**** Dataset content

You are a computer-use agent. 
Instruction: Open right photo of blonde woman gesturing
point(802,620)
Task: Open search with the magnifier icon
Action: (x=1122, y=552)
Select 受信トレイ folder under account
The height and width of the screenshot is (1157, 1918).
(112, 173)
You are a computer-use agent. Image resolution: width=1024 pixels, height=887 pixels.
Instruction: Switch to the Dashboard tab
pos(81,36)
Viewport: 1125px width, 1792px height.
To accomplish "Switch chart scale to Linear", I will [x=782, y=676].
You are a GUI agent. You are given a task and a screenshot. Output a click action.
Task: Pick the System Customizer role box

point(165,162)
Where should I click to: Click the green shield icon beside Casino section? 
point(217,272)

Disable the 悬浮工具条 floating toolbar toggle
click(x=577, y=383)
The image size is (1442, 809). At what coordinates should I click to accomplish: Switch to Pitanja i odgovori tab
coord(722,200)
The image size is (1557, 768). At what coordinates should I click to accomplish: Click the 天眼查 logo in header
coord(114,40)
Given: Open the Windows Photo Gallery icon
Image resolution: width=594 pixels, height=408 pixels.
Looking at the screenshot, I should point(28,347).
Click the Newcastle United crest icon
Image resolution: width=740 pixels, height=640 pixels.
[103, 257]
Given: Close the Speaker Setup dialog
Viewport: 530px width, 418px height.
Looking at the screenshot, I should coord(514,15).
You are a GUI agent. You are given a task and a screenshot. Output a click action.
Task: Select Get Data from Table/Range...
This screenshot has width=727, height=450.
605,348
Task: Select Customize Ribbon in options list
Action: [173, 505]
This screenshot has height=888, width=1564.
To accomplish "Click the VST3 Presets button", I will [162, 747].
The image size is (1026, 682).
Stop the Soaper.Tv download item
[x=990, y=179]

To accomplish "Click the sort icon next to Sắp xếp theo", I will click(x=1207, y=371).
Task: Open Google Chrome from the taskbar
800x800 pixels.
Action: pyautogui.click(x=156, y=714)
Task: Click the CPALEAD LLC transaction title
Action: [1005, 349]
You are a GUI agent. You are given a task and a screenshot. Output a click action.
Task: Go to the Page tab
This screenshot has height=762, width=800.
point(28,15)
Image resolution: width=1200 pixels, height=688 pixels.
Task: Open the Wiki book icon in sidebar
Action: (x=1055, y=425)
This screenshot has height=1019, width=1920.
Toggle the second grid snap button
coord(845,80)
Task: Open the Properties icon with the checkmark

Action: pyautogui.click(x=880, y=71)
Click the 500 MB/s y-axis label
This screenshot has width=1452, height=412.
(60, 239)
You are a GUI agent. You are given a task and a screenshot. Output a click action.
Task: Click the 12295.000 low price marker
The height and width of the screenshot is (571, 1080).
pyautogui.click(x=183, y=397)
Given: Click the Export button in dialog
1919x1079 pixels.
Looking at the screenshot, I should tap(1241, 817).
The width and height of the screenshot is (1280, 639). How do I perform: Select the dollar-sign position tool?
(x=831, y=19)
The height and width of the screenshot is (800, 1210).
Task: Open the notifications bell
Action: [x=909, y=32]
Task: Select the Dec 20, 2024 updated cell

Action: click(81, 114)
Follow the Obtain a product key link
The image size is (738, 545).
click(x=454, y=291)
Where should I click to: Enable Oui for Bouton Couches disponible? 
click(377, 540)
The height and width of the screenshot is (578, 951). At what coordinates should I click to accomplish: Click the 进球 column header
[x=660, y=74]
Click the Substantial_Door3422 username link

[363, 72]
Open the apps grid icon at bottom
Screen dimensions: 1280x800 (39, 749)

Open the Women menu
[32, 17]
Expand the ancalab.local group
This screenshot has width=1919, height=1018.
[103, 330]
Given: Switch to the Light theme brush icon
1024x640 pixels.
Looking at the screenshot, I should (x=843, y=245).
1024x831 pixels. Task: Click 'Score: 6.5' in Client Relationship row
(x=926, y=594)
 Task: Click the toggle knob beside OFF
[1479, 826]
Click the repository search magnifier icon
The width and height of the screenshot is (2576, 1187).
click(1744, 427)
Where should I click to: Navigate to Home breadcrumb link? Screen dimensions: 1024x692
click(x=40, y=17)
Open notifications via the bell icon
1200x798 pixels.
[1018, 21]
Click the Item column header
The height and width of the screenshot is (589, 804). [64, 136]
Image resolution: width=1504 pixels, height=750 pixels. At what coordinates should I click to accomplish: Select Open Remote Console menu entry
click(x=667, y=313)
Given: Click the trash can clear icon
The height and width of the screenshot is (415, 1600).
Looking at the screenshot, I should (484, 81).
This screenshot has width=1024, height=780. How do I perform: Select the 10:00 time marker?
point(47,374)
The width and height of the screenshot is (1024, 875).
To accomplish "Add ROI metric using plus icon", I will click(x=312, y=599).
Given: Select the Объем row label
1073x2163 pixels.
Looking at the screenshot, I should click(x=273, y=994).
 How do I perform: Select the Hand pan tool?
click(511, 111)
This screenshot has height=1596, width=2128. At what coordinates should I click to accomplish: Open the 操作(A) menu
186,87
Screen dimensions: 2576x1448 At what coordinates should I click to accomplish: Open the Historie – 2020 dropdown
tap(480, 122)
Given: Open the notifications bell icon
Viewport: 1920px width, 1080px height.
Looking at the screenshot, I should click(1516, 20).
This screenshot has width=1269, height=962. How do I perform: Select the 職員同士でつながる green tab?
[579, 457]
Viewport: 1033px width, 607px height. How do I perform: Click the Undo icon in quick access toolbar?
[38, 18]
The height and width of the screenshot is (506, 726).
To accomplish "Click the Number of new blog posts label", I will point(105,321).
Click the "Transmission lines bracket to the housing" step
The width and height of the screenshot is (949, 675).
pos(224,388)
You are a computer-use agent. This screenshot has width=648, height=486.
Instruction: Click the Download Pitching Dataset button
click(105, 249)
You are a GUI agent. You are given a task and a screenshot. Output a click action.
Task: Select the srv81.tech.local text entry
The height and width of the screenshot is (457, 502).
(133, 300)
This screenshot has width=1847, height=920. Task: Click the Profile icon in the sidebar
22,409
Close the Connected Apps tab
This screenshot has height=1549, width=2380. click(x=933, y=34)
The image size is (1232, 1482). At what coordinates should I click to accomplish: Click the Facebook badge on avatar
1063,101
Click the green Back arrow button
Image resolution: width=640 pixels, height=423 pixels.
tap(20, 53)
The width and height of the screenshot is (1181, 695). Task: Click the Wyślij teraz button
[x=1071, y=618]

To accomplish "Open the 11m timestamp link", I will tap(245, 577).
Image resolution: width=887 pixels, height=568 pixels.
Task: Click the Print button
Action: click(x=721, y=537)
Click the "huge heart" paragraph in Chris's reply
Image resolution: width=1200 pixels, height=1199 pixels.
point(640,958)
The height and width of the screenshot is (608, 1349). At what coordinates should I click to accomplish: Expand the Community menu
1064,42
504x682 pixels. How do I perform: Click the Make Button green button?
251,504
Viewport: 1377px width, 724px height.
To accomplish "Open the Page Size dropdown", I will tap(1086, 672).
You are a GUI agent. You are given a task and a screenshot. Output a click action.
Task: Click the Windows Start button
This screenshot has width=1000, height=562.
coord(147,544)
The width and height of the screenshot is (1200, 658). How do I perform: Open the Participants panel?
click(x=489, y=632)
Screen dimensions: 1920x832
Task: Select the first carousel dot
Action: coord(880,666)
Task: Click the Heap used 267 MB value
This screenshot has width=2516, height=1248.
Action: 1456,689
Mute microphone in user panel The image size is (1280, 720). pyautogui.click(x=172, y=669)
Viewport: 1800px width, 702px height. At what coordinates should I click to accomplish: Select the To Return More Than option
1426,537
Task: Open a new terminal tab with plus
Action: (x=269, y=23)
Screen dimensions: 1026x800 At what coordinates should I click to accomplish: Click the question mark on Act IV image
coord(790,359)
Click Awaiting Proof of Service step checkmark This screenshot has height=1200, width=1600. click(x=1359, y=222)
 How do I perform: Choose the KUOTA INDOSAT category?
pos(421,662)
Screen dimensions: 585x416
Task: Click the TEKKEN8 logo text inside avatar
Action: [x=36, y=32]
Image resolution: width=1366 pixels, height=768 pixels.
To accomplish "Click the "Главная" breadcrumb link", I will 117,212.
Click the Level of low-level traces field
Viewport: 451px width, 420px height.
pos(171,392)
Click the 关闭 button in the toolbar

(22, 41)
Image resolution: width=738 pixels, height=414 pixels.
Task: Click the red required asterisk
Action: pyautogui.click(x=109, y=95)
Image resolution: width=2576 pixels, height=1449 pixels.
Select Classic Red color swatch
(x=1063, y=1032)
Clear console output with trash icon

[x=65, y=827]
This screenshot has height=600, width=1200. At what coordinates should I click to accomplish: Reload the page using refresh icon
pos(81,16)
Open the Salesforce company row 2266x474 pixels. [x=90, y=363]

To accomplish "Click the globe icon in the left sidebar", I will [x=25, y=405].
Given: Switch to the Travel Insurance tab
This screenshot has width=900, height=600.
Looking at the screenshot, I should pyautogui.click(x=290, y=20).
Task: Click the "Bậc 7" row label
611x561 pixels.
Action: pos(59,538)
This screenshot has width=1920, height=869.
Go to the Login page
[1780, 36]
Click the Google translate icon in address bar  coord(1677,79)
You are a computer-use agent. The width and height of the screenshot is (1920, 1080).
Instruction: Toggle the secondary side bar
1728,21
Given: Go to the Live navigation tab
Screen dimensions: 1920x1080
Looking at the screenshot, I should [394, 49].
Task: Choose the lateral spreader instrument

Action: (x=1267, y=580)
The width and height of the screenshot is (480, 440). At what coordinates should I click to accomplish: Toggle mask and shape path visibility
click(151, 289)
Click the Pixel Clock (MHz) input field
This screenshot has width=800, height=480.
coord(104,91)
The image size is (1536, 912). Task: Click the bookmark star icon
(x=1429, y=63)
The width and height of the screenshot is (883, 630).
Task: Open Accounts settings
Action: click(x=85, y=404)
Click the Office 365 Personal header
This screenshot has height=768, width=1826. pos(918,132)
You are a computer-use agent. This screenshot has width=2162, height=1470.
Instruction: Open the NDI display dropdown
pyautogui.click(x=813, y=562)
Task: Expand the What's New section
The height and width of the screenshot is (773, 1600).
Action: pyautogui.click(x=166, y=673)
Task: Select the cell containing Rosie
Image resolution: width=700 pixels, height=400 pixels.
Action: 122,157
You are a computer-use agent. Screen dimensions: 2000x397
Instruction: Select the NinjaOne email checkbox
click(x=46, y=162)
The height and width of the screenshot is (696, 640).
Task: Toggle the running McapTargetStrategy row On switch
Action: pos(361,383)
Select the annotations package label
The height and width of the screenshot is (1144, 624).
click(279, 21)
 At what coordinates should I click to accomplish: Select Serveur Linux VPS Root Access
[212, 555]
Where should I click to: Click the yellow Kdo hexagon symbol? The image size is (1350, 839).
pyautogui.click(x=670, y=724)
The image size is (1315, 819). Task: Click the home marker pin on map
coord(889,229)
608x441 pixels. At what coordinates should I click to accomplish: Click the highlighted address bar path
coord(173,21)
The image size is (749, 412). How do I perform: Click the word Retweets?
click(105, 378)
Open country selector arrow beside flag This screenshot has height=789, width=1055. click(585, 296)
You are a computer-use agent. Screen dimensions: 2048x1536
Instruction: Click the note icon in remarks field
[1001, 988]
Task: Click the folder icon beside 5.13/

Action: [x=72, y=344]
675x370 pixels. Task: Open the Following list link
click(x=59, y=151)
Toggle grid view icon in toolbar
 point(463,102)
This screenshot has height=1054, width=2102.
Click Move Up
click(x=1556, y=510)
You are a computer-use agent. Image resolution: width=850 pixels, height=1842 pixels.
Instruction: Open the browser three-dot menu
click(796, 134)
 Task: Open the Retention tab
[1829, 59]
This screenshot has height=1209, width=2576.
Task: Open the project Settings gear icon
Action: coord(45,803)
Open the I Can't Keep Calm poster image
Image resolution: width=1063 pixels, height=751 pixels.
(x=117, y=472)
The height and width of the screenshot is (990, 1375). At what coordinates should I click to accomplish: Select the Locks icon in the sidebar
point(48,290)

********

* _What you are asked to do_:
Return the records from the line containing "This screenshot has width=1024, height=780." through the line containing "[x=1071, y=618]", reproducing each line as it appears.

* _Solution for this problem_:
This screenshot has width=1024, height=780. How do I perform: Select the 10:00 time marker?
point(47,374)
The width and height of the screenshot is (1024, 875).
To accomplish "Add ROI metric using plus icon", I will click(x=312, y=599).
Given: Select the Объем row label
1073x2163 pixels.
Looking at the screenshot, I should click(x=273, y=994).
 How do I perform: Select the Hand pan tool?
click(511, 111)
This screenshot has height=1596, width=2128. At what coordinates should I click to accomplish: Open the 操作(A) menu
186,87
Screen dimensions: 2576x1448 At what coordinates should I click to accomplish: Open the Historie – 2020 dropdown
tap(480, 122)
Given: Open the notifications bell icon
Viewport: 1920px width, 1080px height.
Looking at the screenshot, I should click(1516, 20).
This screenshot has width=1269, height=962. How do I perform: Select the 職員同士でつながる green tab?
[579, 457]
Viewport: 1033px width, 607px height. How do I perform: Click the Undo icon in quick access toolbar?
[38, 18]
The height and width of the screenshot is (506, 726).
To accomplish "Click the Number of new blog posts label", I will point(105,321).
Click the "Transmission lines bracket to the housing" step
The width and height of the screenshot is (949, 675).
pos(224,388)
You are a computer-use agent. This screenshot has width=648, height=486.
Instruction: Click the Download Pitching Dataset button
click(105, 249)
You are a GUI agent. You are given a task and a screenshot. Output a click action.
Task: Select the srv81.tech.local text entry
The height and width of the screenshot is (457, 502).
(133, 300)
This screenshot has width=1847, height=920. Task: Click the Profile icon in the sidebar
22,409
Close the Connected Apps tab
This screenshot has height=1549, width=2380. click(x=933, y=34)
The image size is (1232, 1482). At what coordinates should I click to accomplish: Click the Facebook badge on avatar
1063,101
Click the green Back arrow button
Image resolution: width=640 pixels, height=423 pixels.
tap(20, 53)
The width and height of the screenshot is (1181, 695). Task: Click the Wyślij teraz button
[x=1071, y=618]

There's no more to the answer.